SUMENEP — Minat pelaku Usaha Mikro, Kecil, dan Menengah (UMKM) di Kabupaten Sumenep terhadap layanan pembiayaan syariah BPRS Bhakti Sumekar terus menunjukkan peningkatan. Dalam beberapa bulan terakhir, permohonan akses permodalan bertambah signifikan, selaras dengan komitmen BPRS memperluas jangkauan layanan keuangan syariah, terutama bagi masyarakat di wilayah kepulauan.
Direktur Utama BPRS Bhakti Sumekar, Hairil Fajar, menegaskan bahwa pihaknya berupaya menghadirkan layanan yang mudah dijangkau, fleksibel, dan transparan sesuai prinsip syariah.
“Kami ingin memberikan solusi permodalan yang adil, sesuai prinsip syariah, dengan margin yang kompetitif. Harapannya, UMKM dapat tumbuh secara mandiri dan sehat,” ujarnya, Senin (17/11).
Fajar menjelaskan bahwa BPRS menyediakan produk pembiayaan berbasis akad murabahah dan mudharabah yang dapat disesuaikan dengan kebutuhan pelaku usaha. Keunggulan lain yang meningkatkan kepercayaan masyarakat ialah fasilitas pelunasan lebih awal tanpa penalti, sehingga memberi kemudahan bagi nasabah dalam mengatur arus kas usahanya.
Dari sisi jaringan layanan, cabang-cabang BPRS juga aktif memperkuat penetrasi pasar. Kepala Cabang BPRS Bhakti Sumekar Arjasa menyebutkan bahwa pihaknya menghadapi sejumlah tantangan di lapangan, termasuk kondisi banyaknya pelaku UMKM yang telah lebih dulu mengakses pinjaman dari bank lain dengan margin rendah dan tanpa jaminan.
“Saat kami menawarkan pembiayaan UMKM, banyak pedagang atau pengusaha yang sudah memiliki pinjaman di bank lain, dengan margin rendah dan tanpa jaminan,” ungkapnya.
Namun, kondisi tersebut justru dianggap sebagai peluang untuk memperkuat daya saing layanan syariah sekaligus meningkatkan literasi masyarakat mengenai pentingnya pembiayaan berbasis keadilan dan keberlanjutan usaha.
Untuk memperluas jangkauan, BPRS Cabang Arjasa menggiatkan strategi jemput bola melalui sosialisasi langsung ke desa-desa hingga ruang publik.

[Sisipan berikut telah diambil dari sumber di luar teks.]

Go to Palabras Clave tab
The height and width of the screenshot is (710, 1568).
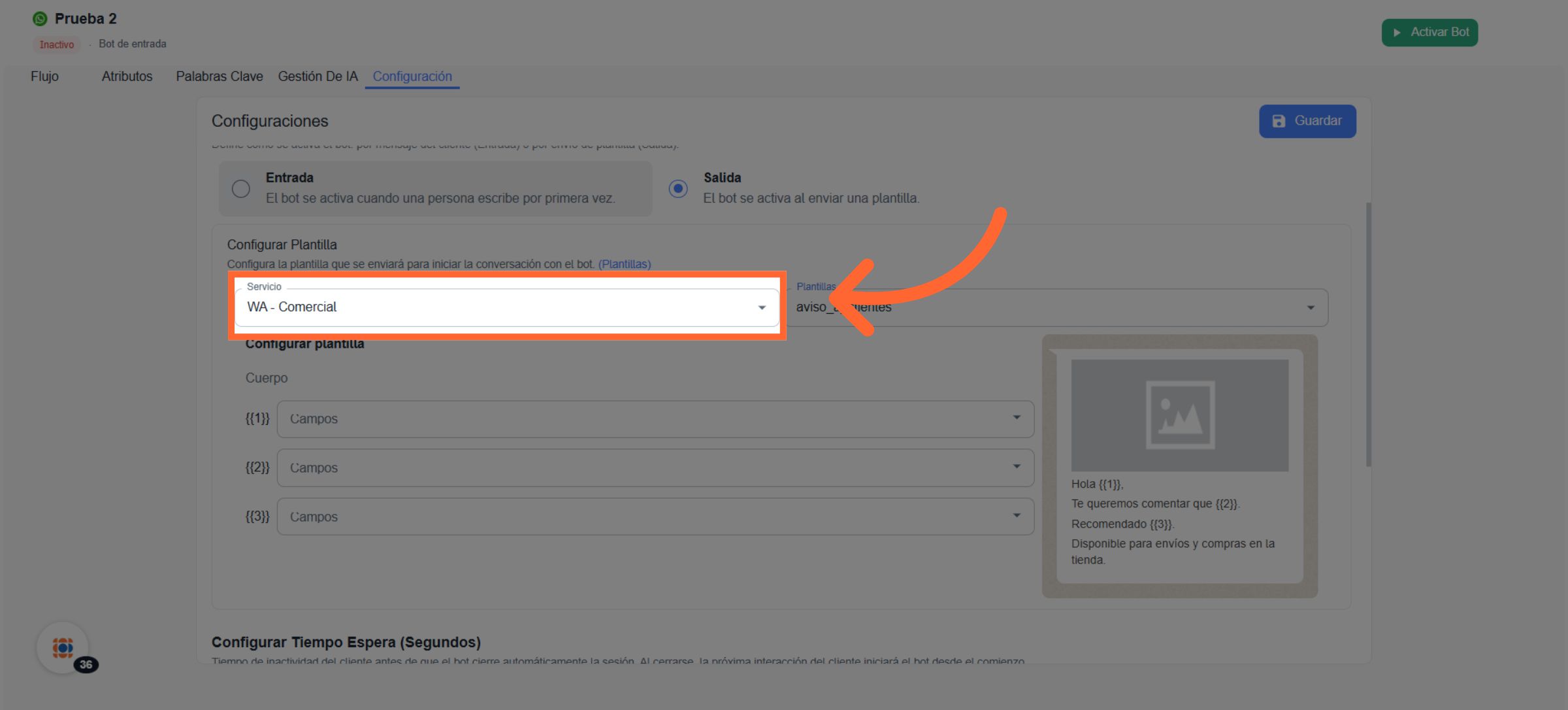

“Setiap penyaluran BLT Desa, kami manfaatkan untuk mengenalkan produk UMKM kami. Begitu juga ke pasar-pasar, kami membagikan brosur produk UMKM, Gadai, hingga Deposito,” ujarnya.

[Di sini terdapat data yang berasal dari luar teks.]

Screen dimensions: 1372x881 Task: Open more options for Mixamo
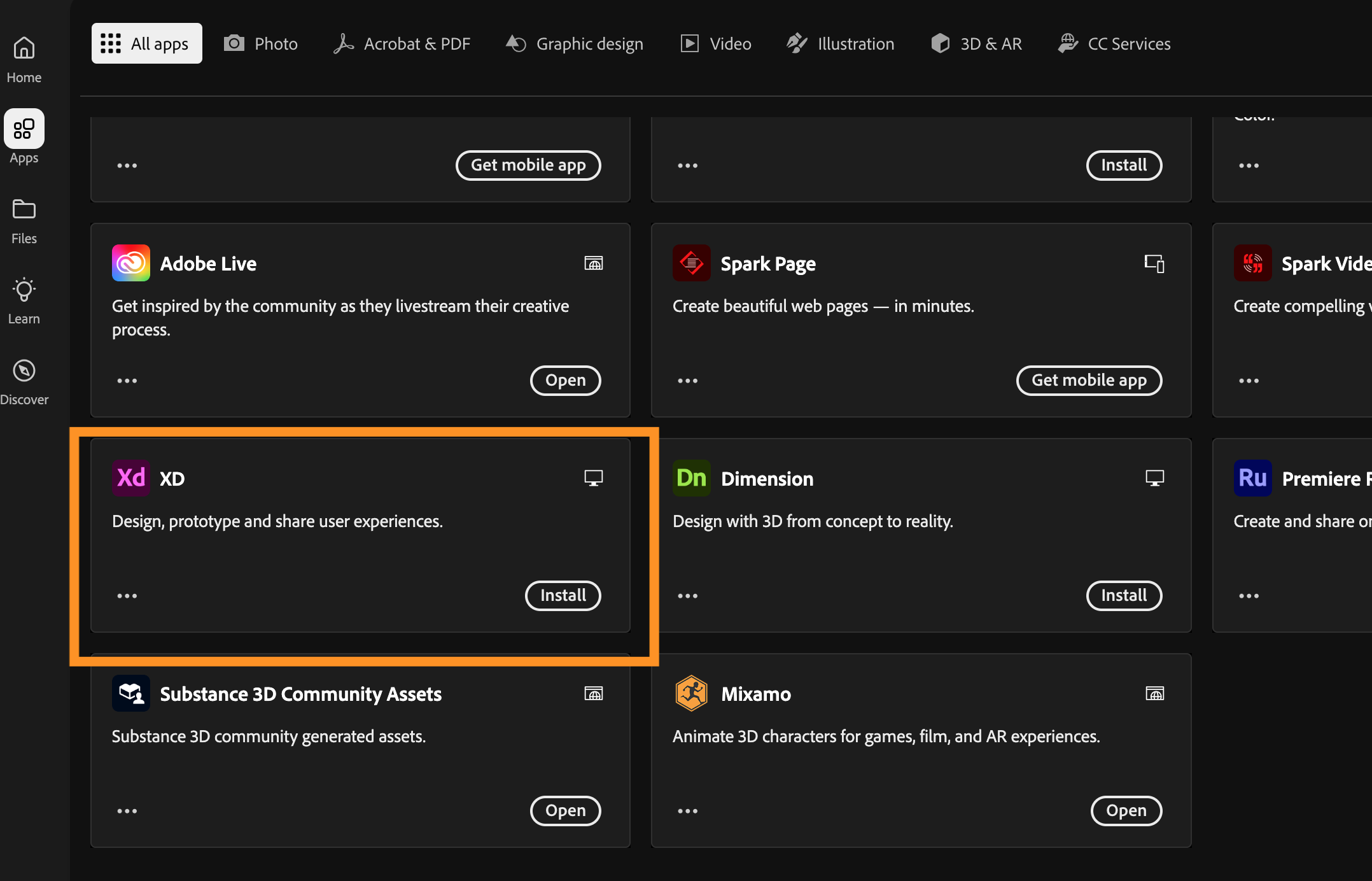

Pendekatan tersebut tidak hanya bertujuan memperkenalkan produk, tetapi juga menjadi bagian dari edukasi keuangan syariah agar masyarakat memahami manfaat pembiayaan dalam pengembangan usaha secara lebih komprehensif.
Ia menambahkan bahwa cabang Arjasa akan terus memperkuat promosi serta edukasi agar pelaku UMKM semakin percaya diri memanfaatkan pembiayaan syariah.
“Pembiayaan UMKM syariah ini memang dirancang untuk memperkuat modal kerja dan investasi usaha melalui akad murabahah atau mudharabah,” paparnya.
Dengan proses pengajuan yang dibuat lebih sederhana, BPRS Bhakti Sumekar terus memosisikan diri sebagai mitra keuangan syariah yang dekat dengan masyarakat dan responsif terhadap kebutuhan ekonomi lokal.
“Proses pengajuan dibuat sederhana agar pelaku UMKM dapat segera mengakses pendanaan sesuai kebutuhan,” pungkasnya.